The Centers for Medicare & Medicaid Services has declined to spell out the differences so far, notes Bob Wardwell with the Visiting Nurse Associations of America.
But there are early indications of contrasts, says consultant Judy Adams with the LarsonAllen Health Care Group. HHAs will use the yet-to-be issued termination notices upon discharge, while ABNs will appear to be aimed at decisions made before admitting a patient or when reducing a patient's services, Adams notes.

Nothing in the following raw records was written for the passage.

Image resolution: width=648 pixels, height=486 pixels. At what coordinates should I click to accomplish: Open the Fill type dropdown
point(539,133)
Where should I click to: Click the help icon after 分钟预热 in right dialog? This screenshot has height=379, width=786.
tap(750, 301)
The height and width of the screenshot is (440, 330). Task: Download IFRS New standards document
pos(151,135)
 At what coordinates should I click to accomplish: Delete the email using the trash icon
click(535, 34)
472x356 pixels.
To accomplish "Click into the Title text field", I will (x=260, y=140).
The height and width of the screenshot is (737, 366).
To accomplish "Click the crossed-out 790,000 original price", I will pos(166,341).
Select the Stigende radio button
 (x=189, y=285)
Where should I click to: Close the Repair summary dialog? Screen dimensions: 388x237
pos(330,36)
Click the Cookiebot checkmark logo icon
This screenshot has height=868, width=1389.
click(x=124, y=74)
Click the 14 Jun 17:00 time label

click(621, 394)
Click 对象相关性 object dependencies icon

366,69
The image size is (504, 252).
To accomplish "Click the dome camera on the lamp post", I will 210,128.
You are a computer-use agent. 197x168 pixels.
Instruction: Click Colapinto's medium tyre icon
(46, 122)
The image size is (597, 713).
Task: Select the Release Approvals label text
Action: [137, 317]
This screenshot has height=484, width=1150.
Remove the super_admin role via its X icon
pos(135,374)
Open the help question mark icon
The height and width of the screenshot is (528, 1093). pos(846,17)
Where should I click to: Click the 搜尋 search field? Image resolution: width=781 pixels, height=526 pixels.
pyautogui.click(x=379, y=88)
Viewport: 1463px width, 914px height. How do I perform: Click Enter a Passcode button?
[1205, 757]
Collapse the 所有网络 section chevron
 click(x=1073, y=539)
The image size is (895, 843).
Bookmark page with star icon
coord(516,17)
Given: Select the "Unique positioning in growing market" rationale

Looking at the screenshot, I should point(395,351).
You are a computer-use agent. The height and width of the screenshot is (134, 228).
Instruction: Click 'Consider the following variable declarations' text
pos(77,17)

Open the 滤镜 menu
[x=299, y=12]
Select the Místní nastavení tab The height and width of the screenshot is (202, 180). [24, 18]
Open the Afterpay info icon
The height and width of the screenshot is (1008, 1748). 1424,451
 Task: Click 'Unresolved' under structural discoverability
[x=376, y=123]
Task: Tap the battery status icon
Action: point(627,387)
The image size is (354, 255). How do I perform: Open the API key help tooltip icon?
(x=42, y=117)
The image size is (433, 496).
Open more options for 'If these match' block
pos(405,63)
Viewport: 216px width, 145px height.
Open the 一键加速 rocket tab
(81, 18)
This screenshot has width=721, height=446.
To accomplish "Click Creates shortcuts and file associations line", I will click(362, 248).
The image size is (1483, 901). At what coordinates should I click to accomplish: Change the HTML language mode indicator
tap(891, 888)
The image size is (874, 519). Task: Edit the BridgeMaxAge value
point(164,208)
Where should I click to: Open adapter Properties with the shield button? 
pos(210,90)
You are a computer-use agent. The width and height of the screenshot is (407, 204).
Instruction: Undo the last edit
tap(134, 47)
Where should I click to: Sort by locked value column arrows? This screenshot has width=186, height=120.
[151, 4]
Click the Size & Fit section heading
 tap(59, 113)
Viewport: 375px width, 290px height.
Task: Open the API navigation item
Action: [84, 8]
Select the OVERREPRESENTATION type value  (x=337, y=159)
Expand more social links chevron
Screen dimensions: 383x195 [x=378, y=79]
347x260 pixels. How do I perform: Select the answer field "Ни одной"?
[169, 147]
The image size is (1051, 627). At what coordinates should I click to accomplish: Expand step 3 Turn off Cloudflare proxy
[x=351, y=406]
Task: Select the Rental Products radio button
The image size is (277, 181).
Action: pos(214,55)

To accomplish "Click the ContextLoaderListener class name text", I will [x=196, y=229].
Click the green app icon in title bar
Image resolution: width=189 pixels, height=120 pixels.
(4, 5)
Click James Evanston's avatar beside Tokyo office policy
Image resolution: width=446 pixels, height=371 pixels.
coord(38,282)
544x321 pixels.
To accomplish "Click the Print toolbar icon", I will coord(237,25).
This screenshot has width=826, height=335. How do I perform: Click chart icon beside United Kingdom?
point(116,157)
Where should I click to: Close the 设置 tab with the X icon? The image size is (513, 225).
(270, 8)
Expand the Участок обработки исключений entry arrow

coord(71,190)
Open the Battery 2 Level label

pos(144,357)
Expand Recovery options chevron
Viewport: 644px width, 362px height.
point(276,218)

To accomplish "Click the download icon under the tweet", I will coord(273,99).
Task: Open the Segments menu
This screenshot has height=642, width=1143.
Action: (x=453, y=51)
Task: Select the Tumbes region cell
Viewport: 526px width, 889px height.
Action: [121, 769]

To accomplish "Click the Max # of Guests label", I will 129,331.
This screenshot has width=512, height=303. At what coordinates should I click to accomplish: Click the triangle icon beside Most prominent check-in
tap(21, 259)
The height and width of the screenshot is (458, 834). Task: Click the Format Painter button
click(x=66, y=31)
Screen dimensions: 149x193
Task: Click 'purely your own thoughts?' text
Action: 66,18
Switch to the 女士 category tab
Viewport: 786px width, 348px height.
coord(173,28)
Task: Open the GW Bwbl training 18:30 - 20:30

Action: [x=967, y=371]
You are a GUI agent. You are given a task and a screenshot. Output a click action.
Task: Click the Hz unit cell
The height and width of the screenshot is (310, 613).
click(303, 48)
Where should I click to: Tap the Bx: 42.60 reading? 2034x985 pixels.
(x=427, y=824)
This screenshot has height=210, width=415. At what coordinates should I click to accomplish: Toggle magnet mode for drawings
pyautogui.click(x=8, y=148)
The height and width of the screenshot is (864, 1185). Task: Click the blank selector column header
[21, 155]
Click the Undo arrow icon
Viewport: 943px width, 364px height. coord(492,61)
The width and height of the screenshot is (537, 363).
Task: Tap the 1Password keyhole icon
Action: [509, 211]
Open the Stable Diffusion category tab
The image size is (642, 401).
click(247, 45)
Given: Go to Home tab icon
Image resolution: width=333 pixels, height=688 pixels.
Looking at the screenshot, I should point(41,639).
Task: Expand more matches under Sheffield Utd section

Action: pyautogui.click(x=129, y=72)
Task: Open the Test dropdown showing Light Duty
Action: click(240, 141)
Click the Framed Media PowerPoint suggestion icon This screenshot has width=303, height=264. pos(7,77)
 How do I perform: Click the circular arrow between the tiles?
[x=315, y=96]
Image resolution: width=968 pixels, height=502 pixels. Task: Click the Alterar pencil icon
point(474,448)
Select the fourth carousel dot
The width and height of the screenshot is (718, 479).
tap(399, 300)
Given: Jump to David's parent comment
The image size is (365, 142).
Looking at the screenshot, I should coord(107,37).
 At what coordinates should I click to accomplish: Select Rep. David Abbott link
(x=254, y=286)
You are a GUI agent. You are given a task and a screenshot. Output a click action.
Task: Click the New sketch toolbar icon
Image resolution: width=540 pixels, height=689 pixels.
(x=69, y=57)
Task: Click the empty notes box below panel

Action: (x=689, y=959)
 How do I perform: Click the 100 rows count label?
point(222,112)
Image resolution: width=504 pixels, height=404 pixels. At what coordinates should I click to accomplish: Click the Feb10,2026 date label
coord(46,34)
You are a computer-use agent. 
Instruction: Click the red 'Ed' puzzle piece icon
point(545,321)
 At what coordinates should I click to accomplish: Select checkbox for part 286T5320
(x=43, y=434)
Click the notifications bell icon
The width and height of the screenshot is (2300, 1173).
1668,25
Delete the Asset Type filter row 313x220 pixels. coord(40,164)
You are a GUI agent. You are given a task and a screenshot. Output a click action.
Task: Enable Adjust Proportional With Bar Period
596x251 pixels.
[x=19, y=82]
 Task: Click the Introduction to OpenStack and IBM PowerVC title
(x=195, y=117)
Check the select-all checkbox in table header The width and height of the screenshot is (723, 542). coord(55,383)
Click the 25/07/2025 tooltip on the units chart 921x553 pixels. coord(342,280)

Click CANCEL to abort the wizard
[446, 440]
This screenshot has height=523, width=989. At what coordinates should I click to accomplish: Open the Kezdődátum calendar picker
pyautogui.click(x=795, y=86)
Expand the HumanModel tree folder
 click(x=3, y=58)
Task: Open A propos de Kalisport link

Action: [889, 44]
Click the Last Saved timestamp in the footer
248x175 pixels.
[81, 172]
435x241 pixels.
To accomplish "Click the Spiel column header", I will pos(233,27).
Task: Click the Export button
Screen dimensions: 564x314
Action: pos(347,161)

Another question: Will there be any way for an agency to find out whether another HHA has issued a detailed, second-step termination notice to a beneficiary - and any way to see that notice? Under the new rules taking effect July 1, a second-step notice must spell out exactly why Medicare will no longer cover home care services for the patient (see Eli's HCW, Vol. XIII, No. 43, p. 339). HHAs must issue the second-step notice only when the beneficiary requests expedited review of the more generic first-step notice.
There will probably be no easy way for an HHA to find out if a second-step notice was issued, Wardwell expects. Only the Quality Improvement Organization will know whether a patient requested a review, and thus an agency issued a second-step notice.
Agencies can look up discharge information in Medicare's Direct Data Entry (DDE) system, Adams points out. But there will be no indicator of a second-step notice with the discharge, she expects.